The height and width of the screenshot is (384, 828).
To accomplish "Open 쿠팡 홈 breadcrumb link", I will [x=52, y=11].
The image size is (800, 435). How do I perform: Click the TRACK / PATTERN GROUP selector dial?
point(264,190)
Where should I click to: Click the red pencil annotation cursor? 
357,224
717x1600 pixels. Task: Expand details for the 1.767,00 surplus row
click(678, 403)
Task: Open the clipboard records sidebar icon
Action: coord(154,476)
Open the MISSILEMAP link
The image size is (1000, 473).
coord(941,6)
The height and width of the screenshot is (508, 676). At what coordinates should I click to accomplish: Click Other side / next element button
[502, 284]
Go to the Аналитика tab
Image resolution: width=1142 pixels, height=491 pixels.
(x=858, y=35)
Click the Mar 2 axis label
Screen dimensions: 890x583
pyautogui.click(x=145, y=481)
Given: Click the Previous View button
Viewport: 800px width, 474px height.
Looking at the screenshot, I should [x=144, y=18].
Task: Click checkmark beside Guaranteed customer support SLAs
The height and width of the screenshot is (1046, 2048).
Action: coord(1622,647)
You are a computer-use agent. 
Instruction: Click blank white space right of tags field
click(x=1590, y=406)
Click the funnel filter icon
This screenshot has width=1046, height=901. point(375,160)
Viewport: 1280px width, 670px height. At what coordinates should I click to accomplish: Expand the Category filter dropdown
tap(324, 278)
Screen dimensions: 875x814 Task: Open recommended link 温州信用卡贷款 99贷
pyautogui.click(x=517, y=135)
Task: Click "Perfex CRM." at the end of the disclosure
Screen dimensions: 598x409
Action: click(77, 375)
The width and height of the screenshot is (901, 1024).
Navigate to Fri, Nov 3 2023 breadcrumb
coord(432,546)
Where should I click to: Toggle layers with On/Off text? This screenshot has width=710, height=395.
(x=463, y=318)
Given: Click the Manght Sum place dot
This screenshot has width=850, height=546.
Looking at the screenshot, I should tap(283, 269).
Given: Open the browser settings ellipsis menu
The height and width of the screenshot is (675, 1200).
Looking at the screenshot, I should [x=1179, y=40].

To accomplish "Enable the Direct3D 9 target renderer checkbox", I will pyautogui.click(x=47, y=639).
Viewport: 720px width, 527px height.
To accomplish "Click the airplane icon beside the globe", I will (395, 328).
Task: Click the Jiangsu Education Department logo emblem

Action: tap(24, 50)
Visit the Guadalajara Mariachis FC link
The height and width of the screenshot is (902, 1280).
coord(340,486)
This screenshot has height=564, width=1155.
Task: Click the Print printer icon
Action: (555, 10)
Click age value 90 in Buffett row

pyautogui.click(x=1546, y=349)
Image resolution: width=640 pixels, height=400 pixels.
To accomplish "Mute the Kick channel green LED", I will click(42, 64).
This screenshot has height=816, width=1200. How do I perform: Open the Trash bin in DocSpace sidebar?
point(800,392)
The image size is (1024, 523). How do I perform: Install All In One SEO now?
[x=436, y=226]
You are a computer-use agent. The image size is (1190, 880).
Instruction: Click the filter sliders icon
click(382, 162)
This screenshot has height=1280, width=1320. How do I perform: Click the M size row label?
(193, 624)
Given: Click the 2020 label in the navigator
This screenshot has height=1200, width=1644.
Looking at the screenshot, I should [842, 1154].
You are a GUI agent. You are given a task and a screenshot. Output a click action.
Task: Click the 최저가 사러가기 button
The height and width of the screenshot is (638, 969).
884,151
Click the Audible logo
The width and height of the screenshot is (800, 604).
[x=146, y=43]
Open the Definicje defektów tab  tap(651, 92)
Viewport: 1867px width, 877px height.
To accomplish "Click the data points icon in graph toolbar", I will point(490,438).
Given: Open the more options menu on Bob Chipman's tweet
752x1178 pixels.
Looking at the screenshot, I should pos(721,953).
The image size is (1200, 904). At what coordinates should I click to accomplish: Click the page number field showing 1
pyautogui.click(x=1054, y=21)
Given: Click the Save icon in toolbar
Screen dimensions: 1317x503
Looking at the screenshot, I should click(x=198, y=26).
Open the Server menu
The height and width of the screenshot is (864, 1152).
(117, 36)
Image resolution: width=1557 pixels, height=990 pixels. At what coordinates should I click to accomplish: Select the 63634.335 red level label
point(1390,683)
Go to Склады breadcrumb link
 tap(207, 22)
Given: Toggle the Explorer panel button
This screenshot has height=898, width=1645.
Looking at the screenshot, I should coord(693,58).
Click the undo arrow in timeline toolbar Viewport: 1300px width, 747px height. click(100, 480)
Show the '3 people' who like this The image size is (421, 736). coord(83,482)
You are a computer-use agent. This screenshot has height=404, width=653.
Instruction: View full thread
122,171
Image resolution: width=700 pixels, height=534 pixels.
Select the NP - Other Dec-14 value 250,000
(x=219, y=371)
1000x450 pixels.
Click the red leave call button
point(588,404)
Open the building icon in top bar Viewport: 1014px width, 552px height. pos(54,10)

———

• **What to produce**
The full set of records above is to be printed exactly as it appears.

• **Task output**
The height and width of the screenshot is (384, 828).
To accomplish "Open 쿠팡 홈 breadcrumb link", I will [x=52, y=11].
The image size is (800, 435). How do I perform: Click the TRACK / PATTERN GROUP selector dial?
point(264,190)
Where should I click to: Click the red pencil annotation cursor? 
357,224
717x1600 pixels. Task: Expand details for the 1.767,00 surplus row
click(678, 403)
Task: Open the clipboard records sidebar icon
Action: coord(154,476)
Open the MISSILEMAP link
The image size is (1000, 473).
coord(941,6)
The height and width of the screenshot is (508, 676). At what coordinates should I click to accomplish: Click Other side / next element button
[502, 284]
Go to the Аналитика tab
Image resolution: width=1142 pixels, height=491 pixels.
(x=858, y=35)
Click the Mar 2 axis label
Screen dimensions: 890x583
pyautogui.click(x=145, y=481)
Given: Click the Previous View button
Viewport: 800px width, 474px height.
Looking at the screenshot, I should [x=144, y=18].
Task: Click checkmark beside Guaranteed customer support SLAs
The height and width of the screenshot is (1046, 2048).
Action: coord(1622,647)
You are a computer-use agent. 
Instruction: Click blank white space right of tags field
click(x=1590, y=406)
Click the funnel filter icon
This screenshot has width=1046, height=901. point(375,160)
Viewport: 1280px width, 670px height. At what coordinates should I click to accomplish: Expand the Category filter dropdown
tap(324, 278)
Screen dimensions: 875x814 Task: Open recommended link 温州信用卡贷款 99贷
pyautogui.click(x=517, y=135)
Task: Click "Perfex CRM." at the end of the disclosure
Screen dimensions: 598x409
Action: click(77, 375)
The width and height of the screenshot is (901, 1024).
Navigate to Fri, Nov 3 2023 breadcrumb
coord(432,546)
Where should I click to: Toggle layers with On/Off text? This screenshot has width=710, height=395.
(x=463, y=318)
Given: Click the Manght Sum place dot
This screenshot has width=850, height=546.
Looking at the screenshot, I should tap(283, 269).
Given: Open the browser settings ellipsis menu
The height and width of the screenshot is (675, 1200).
Looking at the screenshot, I should [x=1179, y=40].

To accomplish "Enable the Direct3D 9 target renderer checkbox", I will pyautogui.click(x=47, y=639).
Viewport: 720px width, 527px height.
To accomplish "Click the airplane icon beside the globe", I will (395, 328).
Task: Click the Jiangsu Education Department logo emblem

Action: tap(24, 50)
Visit the Guadalajara Mariachis FC link
The height and width of the screenshot is (902, 1280).
coord(340,486)
This screenshot has height=564, width=1155.
Task: Click the Print printer icon
Action: (555, 10)
Click age value 90 in Buffett row

pyautogui.click(x=1546, y=349)
Image resolution: width=640 pixels, height=400 pixels.
To accomplish "Mute the Kick channel green LED", I will click(42, 64).
This screenshot has height=816, width=1200. How do I perform: Open the Trash bin in DocSpace sidebar?
point(800,392)
The image size is (1024, 523). How do I perform: Install All In One SEO now?
[x=436, y=226]
You are a computer-use agent. The image size is (1190, 880).
Instruction: Click the filter sliders icon
click(382, 162)
This screenshot has height=1280, width=1320. How do I perform: Click the M size row label?
(193, 624)
Given: Click the 2020 label in the navigator
This screenshot has height=1200, width=1644.
Looking at the screenshot, I should [842, 1154].
You are a GUI agent. You are given a task and a screenshot. Output a click action.
Task: Click the 최저가 사러가기 button
The height and width of the screenshot is (638, 969).
884,151
Click the Audible logo
The width and height of the screenshot is (800, 604).
[x=146, y=43]
Open the Definicje defektów tab  tap(651, 92)
Viewport: 1867px width, 877px height.
To accomplish "Click the data points icon in graph toolbar", I will point(490,438).
Given: Open the more options menu on Bob Chipman's tweet
752x1178 pixels.
Looking at the screenshot, I should pos(721,953).
The image size is (1200, 904). At what coordinates should I click to accomplish: Click the page number field showing 1
pyautogui.click(x=1054, y=21)
Given: Click the Save icon in toolbar
Screen dimensions: 1317x503
Looking at the screenshot, I should click(x=198, y=26).
Open the Server menu
The height and width of the screenshot is (864, 1152).
(117, 36)
Image resolution: width=1557 pixels, height=990 pixels. At what coordinates should I click to accomplish: Select the 63634.335 red level label
point(1390,683)
Go to Склады breadcrumb link
 tap(207, 22)
Given: Toggle the Explorer panel button
This screenshot has height=898, width=1645.
Looking at the screenshot, I should coord(693,58).
Click the undo arrow in timeline toolbar Viewport: 1300px width, 747px height. click(100, 480)
Show the '3 people' who like this The image size is (421, 736). coord(83,482)
You are a computer-use agent. This screenshot has height=404, width=653.
Instruction: View full thread
122,171
Image resolution: width=700 pixels, height=534 pixels.
Select the NP - Other Dec-14 value 250,000
(x=219, y=371)
1000x450 pixels.
Click the red leave call button
point(588,404)
Open the building icon in top bar Viewport: 1014px width, 552px height. pos(54,10)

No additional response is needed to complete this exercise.